Traditional passive seismic isolation systems, with their fixed damping ratios, struggle to simultaneously address the isolation demands posed by near-fault and far-field ground motion. Although these systems demonstrate superior performance in reducing the absolute acceleration response under far-field ground motion, they can lead to excessive displacement in the isolation layer under near-fault ground motion, increasing the risk of system collision. To overcome this limitation, this study proposes a semiactive electromagnetic seismic isolation system (SA-EMSIS) featuring a continuously controllable damping ratio. A prototype of the SA-EMSIS was developed, and a fuzzy logic control algorithm was implemented to adaptively adjust damping in real time, aiming to preserve the isolation efficiency of the passive system during far-field events while effectively mitigating displacement during near-fault events. The fuzzy controller was further optimized using a multi-objective genetic algorithm to balance acceleration and displacement performance across different seismic inputs.

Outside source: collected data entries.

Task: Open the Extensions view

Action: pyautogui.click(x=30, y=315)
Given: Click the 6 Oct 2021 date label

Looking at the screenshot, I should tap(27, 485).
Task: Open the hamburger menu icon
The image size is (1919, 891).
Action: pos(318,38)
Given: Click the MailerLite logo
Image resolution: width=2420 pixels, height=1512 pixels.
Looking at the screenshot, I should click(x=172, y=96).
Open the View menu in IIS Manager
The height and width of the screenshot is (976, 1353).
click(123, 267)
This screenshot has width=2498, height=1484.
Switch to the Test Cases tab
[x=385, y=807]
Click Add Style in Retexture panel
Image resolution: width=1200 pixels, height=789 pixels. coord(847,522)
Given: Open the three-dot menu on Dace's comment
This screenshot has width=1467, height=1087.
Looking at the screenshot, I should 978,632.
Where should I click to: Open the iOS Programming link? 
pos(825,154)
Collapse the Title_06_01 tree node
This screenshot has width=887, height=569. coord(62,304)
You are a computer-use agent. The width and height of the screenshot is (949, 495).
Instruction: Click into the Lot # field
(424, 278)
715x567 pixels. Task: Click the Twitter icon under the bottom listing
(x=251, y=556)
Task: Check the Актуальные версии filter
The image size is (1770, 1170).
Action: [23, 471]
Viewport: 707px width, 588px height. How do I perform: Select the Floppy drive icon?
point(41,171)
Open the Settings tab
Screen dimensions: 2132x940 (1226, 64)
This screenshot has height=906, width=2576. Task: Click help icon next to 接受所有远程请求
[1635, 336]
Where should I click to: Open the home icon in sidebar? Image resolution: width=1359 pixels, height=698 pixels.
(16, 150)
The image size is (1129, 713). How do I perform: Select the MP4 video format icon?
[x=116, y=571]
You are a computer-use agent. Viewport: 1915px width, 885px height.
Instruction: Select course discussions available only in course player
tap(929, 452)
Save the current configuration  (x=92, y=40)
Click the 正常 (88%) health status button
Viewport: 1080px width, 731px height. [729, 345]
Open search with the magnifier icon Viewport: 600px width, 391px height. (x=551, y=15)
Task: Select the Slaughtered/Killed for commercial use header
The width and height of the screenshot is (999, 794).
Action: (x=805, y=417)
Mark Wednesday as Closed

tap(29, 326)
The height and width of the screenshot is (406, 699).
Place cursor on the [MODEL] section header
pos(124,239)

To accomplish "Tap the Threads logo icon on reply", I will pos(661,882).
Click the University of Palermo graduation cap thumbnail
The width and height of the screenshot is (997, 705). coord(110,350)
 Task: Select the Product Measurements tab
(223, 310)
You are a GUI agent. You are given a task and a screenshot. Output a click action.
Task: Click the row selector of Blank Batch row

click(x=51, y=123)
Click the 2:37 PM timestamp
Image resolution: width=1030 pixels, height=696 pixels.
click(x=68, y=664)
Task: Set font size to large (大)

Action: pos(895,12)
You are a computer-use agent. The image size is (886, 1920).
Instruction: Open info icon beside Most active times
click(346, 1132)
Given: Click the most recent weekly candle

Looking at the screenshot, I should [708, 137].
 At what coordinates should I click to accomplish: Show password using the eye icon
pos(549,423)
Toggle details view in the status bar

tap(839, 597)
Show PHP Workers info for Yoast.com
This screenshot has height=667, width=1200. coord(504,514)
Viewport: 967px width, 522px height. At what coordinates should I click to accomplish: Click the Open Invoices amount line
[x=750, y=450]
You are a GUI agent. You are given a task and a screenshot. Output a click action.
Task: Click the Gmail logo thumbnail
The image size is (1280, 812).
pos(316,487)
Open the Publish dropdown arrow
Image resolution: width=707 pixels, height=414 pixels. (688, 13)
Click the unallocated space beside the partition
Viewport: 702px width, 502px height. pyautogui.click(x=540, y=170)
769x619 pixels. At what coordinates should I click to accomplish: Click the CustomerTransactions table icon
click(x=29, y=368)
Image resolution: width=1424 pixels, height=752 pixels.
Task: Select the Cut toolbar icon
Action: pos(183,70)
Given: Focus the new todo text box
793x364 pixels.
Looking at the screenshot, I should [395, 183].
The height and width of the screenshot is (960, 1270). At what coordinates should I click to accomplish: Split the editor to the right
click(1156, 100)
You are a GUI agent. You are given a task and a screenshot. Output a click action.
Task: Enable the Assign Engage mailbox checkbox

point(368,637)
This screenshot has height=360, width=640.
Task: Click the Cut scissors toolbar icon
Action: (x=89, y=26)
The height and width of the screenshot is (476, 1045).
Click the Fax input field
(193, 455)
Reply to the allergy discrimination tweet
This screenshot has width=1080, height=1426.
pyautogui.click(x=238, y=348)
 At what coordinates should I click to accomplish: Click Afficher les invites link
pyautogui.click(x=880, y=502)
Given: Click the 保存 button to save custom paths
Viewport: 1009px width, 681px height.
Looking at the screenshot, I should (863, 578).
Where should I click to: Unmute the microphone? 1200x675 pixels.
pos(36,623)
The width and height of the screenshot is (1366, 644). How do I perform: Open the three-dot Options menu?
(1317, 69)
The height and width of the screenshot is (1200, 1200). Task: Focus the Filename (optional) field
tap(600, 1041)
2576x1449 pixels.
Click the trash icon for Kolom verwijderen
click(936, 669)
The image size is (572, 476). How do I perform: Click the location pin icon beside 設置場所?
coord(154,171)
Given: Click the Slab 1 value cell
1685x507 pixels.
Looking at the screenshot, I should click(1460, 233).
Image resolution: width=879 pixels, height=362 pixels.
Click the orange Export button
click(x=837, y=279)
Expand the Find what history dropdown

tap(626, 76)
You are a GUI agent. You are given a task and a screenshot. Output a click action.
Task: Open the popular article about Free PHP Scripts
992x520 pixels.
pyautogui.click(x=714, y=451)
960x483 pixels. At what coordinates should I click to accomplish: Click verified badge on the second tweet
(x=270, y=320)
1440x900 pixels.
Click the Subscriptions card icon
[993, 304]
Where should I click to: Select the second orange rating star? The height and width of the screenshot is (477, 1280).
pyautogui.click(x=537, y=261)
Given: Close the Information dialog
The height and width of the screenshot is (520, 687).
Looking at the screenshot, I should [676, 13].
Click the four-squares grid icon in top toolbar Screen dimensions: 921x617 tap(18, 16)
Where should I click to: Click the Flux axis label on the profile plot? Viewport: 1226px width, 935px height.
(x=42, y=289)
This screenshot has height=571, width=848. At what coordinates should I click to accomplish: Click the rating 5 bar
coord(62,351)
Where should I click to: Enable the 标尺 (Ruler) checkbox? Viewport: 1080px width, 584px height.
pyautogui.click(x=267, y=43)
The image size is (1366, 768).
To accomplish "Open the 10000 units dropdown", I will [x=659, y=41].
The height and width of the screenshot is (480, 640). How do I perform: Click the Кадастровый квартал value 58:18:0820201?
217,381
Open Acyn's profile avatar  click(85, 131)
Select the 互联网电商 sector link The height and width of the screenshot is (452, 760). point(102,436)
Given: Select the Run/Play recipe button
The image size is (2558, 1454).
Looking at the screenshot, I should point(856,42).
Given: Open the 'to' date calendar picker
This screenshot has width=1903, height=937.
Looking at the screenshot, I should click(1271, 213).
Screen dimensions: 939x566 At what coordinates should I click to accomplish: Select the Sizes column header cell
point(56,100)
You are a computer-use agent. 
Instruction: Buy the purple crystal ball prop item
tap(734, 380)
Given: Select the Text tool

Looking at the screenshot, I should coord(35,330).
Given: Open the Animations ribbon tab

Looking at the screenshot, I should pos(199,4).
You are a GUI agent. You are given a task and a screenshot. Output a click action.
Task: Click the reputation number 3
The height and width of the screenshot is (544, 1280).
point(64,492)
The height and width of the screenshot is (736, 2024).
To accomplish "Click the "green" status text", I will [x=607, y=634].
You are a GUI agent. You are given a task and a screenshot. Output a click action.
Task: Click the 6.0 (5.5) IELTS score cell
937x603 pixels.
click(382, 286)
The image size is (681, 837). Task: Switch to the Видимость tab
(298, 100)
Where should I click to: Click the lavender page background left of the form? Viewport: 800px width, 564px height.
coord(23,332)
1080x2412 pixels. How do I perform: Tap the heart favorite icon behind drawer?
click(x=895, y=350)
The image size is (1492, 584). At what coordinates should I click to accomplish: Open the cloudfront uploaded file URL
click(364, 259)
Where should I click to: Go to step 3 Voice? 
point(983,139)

Results from shaking table experiments agreed well with their counterparts in theoretical simulations, validating both the accuracy of the SA-EMSIS model and the reliability of the experimental setup. Compared with traditional passive systems, the SA-EMSIS provides more comprehensive seismic isolation, performing well across far-field, weak near-fault, and strong near-fault ground motion. This study highlights the integration of fuzzy logic control with a variable-damping electromagnetic system as a novel and effective approach for real-time semiactive isolation. The proposed approach demonstrates clear advantages in adaptability and control precision, offering a practical solution for protecting structures and equipment under diverse seismic hazards.